Would God ever want someone to overextend himself financially for something that might not pay back for a long time, if ever? I’m pretty sure I know what Dave Ramsey would say. Most people don’t agree it’s a good idea to buy a house too expensive for your monthly salary. In general, I would agree. But what if you can afford the house you want based on your figures, but then it turns out your figures are wrong? What if only God could have foreseen those figures? In most cases, I doubt God would want us to knowingly overextend ourselves for a house. However, I feel God blindfolded us into exactly this, asking us to be financially responsible on our parts but then taking us beyond ourselves financially.
When Greg and I were looking at houses, we prayed a lot about which house to choose (read the more detailed story here). We took the time to do the math and make sure we weren’t buying something we couldn’t afford. It looked like it was going to be tight for a while, but doable. We thought we had looked at it from every angle. We signed the contract and bought the house. A day or two later we found out Greg’s take-home pay was less than expected. After our move-in date, we found out groceries in our new city were unexpectedly a little higher than those in the city where we had been living with Greg’s parents, and definitely higher than in Knoxville. Other unexpected expenses came into view.
In addition, Greg and I had always depended on his summer work to bolster us financially. He thought he could find online work without problem like he did every year. Then this class was cancelled for the first time because of low enrollment, another class was given to a lower-salaried graduate student, another possibility was given to another candidate, and so on and so on. This had never happened before.
We knew I had to go back to work. Let me say right now that I would never have gone back to work unless I knew I absolutely had to do it. And I knew I had to do it. As soon as I went looking for a job, I found two very quickly. I knew it wasn’t about me–it was my masters in TESOL and God using it.
Greg, an extremely qualified, smart, and hard-working man who always easily finds jobs, couldn’t find extra work no matter what he did. I, a rusty English teacher, had extra work heaped on me.
When something so out of the ordinary happens, I never just shrug my shoulders and say, Oh, wow–that was strange! I believe in a personal God, who loves, directs, and uses us. I don’t know exactly what God was doing when He sent me back to work part-time while I’m still homeschooling my children. I don’t know why He keeps encouraging me to work hard at starting up my writing career. But He did, and He does, and I glory in the fact that He’s using me in different ways right now. One of my most regular prayers is to be used by God.
When I am driving home at night from teaching English to a hardworking house-cleaner who will now be able to communicate with her son just a little better, or to a roofer who might get a promotion because he can speak with fluency to his superior, or to a bilingual teacher who can now have the confidence to craft a professional email to her principal, I am exhausted. But I feel satisfied, poured out for God, all my energy used for Him (see my post about feeling beyond me).
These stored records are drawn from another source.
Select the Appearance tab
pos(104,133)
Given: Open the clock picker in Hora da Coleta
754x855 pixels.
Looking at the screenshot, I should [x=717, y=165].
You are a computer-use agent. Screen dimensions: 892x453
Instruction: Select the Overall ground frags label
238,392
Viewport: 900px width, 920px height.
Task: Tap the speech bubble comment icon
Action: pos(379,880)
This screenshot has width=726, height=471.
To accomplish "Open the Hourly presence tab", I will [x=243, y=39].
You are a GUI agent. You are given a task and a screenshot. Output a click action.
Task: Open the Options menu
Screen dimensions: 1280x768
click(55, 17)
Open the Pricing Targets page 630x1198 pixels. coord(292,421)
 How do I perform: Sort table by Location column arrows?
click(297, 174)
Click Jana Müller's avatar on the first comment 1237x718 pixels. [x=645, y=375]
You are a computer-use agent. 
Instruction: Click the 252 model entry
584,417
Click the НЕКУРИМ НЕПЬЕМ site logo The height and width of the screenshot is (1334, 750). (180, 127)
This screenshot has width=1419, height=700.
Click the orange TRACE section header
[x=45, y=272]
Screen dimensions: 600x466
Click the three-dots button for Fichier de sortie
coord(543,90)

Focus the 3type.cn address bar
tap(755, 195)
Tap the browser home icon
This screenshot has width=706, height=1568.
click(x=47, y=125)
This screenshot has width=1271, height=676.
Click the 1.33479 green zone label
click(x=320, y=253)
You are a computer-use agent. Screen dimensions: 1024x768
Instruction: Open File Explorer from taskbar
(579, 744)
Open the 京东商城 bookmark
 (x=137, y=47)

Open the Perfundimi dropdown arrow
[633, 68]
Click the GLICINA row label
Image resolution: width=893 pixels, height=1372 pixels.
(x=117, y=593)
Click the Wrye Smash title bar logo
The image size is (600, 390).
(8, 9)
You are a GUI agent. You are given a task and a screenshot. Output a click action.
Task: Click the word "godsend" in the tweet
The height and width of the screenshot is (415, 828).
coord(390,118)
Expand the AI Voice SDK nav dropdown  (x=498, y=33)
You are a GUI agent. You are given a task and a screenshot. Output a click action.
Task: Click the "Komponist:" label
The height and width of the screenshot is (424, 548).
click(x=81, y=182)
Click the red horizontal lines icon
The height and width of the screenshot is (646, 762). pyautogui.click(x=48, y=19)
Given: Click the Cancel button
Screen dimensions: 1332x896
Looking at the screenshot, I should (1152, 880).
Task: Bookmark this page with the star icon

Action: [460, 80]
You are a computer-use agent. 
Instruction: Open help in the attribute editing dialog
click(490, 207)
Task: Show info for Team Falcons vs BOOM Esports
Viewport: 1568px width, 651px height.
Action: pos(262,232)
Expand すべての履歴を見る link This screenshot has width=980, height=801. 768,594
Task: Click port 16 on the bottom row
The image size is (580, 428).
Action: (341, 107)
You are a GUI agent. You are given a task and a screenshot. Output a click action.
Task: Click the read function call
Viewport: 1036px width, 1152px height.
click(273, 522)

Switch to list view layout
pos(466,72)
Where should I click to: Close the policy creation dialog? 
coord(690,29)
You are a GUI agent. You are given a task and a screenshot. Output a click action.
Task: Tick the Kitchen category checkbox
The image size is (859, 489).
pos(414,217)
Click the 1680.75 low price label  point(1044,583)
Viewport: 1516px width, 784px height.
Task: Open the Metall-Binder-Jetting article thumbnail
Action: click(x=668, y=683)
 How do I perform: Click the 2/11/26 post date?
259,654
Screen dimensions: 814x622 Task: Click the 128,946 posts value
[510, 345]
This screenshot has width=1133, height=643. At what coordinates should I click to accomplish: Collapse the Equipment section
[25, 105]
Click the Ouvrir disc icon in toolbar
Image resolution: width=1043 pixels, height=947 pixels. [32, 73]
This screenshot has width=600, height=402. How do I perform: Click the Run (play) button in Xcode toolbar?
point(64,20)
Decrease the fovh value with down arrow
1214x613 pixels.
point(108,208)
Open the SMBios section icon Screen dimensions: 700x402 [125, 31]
Don’t get me wrong, moms at home with your children. What you are doing, and what I was doing before God had me go back to work, is of immense value. You are also spending your energy for God and for His purposes. I had eight years of that, when I know God didn’t want me anywhere else. I used to think what I was doing wasn’t good enough, but God taught me otherwise. It’s just that sometimes God will make it clear to you that He does want you somewhere else, too.
I feel God led me and my husband to do something that ended up looking a bit foolish at least in part to use me in a new way. Has God ever surprised you this way? Has He ever clearly led you to do something that would seem foolish if it came from anyone but Him?